Не осталось сомнений, когда приложила ухо к его двери. Кто-то хрипел, и я, не сомневаясь, открыла дверь. На кровати боролись двое мужчин. Я хотела закричать, но голос пропал. Тогда я осмотрелась в темноте знакомой обстановки и схватила со столика, стоящего прямо у двери, деревянный ящичек, в котором хозяин держал документы.
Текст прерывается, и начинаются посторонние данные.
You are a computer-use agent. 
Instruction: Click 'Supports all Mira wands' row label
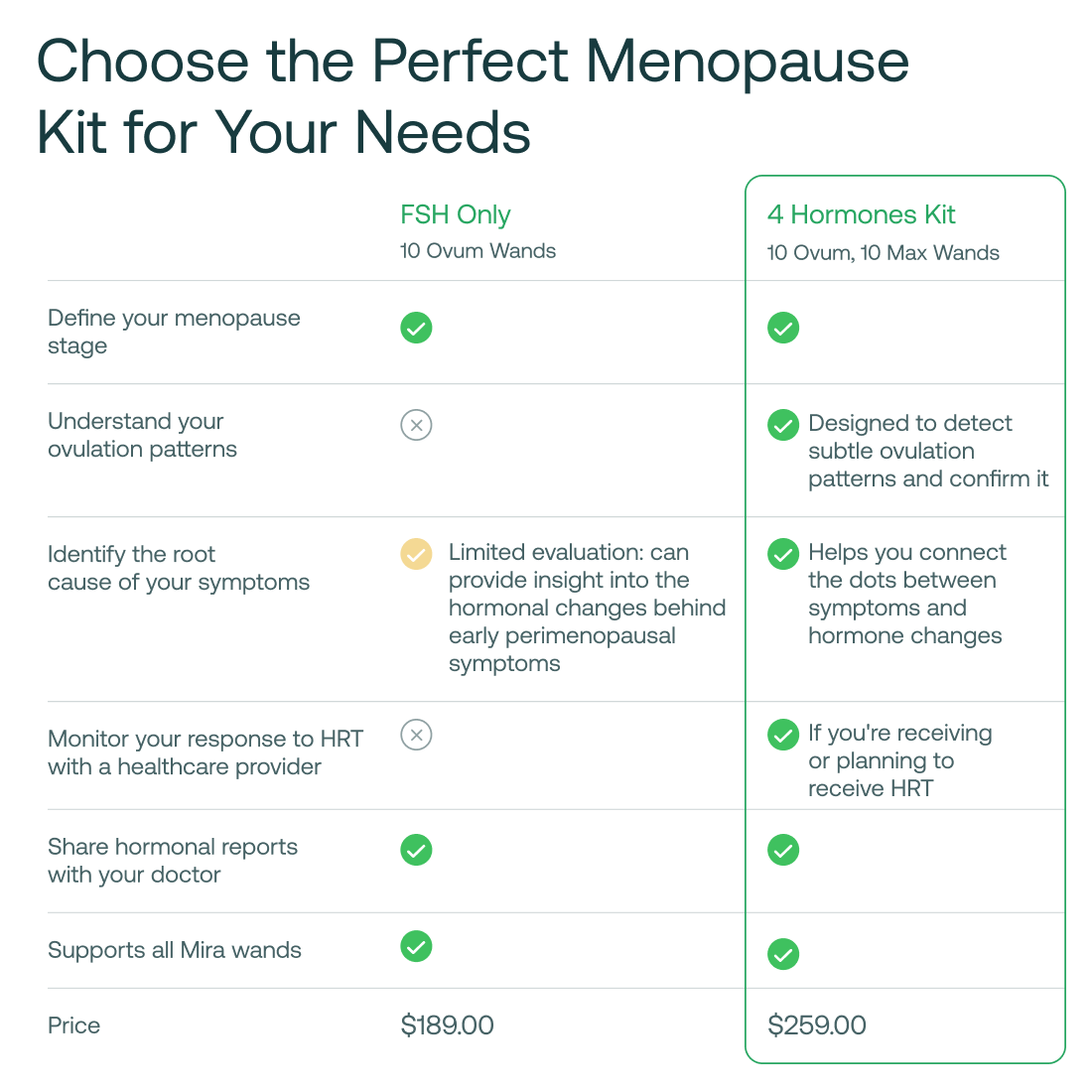coord(175,950)
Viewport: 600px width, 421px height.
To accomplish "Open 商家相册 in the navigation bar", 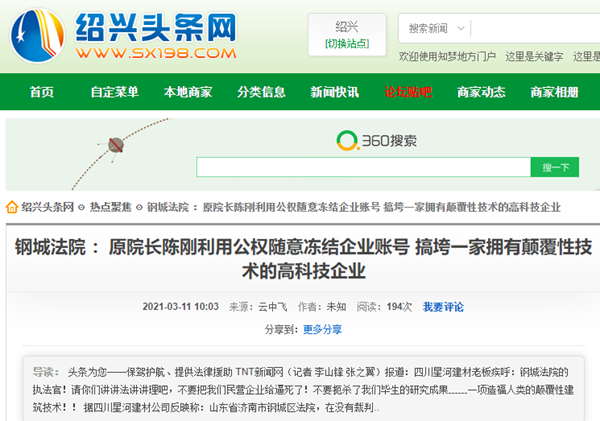I will point(554,92).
Им я и ударила по спине темную фигуру, нависшую над Осипом. И только после этого закричала. Вот теперь я закричала зря. Сначала было опавший на кровать преступник очухался и, оттолкнув меня, метнулся на выход. Я закричала снова, хотела бежать за незнакомцем, но, увидев, что Осип не двигается, осталась подле него и, наклонившись, прислушалась к дыханию.

В горле у меня колотилось сердце, и с большим трудом я услышала сипы. В этот момент в комнату забежала Глаша с лампой. И я увидела расширенные от ужаса глаза нашего барина.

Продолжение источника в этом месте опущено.